Everyone who follows the U.S. economy closely knows that the unemployment rate was 9.4% in July, down 0.1% from June.
Everyone, that is, except Google.
If you ask Google (by searching for “unemployment rate United States“), it will tell you the unemployment rate in July was 9.7%.
What’s going on? Well, it turns out that Google is directing users to the wrong data series. As I discussed last month, almost everyone who talks about unemployment is using (whether they know it or not) data that have been adjusted to remove known seasonal patterns in hiring and layoffs (e.g., many school teachers become unemployed in June and reemployed in August or September). Adjusting for such seasonal patterns is standard protocol because it makes it easier for data users to extract signals from the noisy movements in data over time.
For unknown reasons, Google has chosen not to direct users to these data. Instead, Google reports data that haven’t been seasonally adjusted and thus do not match what most of the world is using.
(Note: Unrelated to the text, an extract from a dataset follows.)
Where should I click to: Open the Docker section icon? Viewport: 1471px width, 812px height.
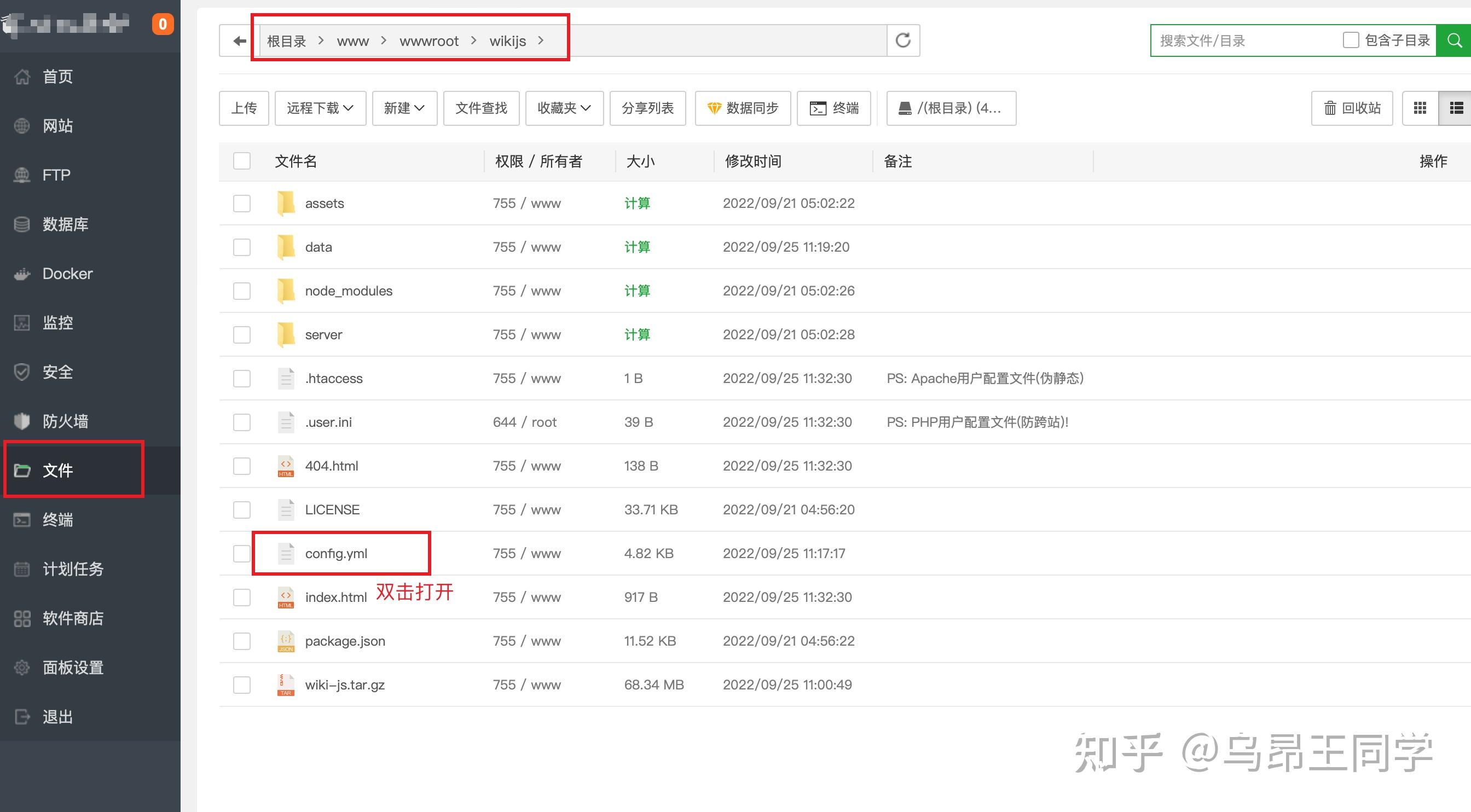(21, 274)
This is troubling, since I have high hopes for Google’s vision of bringing the power of search to data sets. The ability of users to find and access data lags far behind their ability to find and access text. I am hopeful that Google will solve part of this problem.
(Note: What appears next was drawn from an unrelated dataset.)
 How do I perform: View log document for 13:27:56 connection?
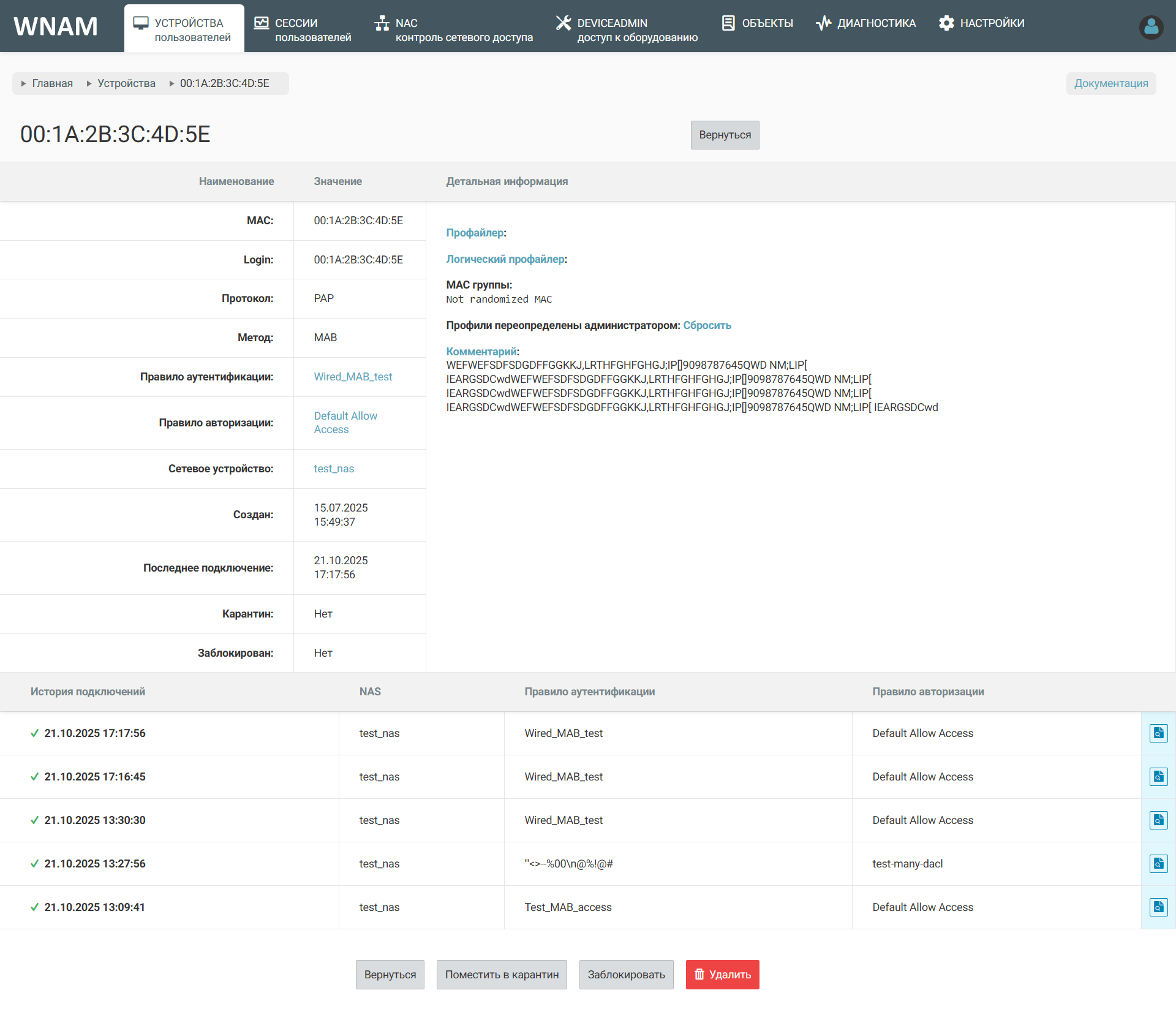[x=1158, y=864]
But data search is not about mindlessly pointing users to data series. You need to make sure that users get directed to the right data series. So far, Google is failing on that front, at least with unemployment data.
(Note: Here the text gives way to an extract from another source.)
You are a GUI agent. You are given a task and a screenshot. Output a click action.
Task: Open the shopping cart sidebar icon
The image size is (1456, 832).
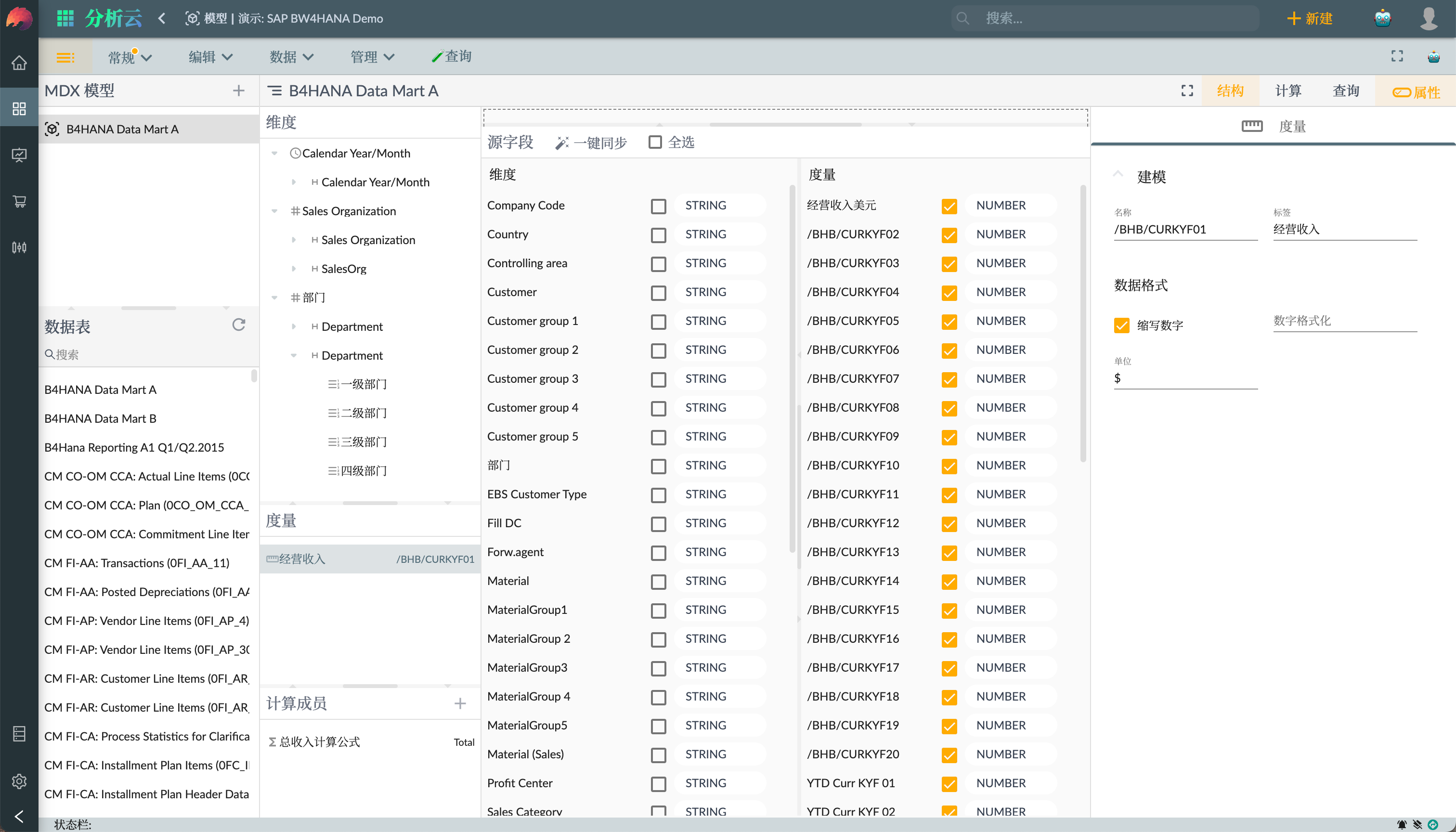(x=19, y=201)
P.S. As I discussed in a follow-up post last month, Wofram Alpha has an even more ambitious vision for making data — and computation — available through search. I like many of the things Alpha is trying to do, but they are lagging behind Google in several ways. For example, as I write this, they haven’t updated the unemployment data yet to reflect the new July data. (Click here for Alpha results.)
I’ve reported this internally to the powers that be at Google. We’ll see what happens.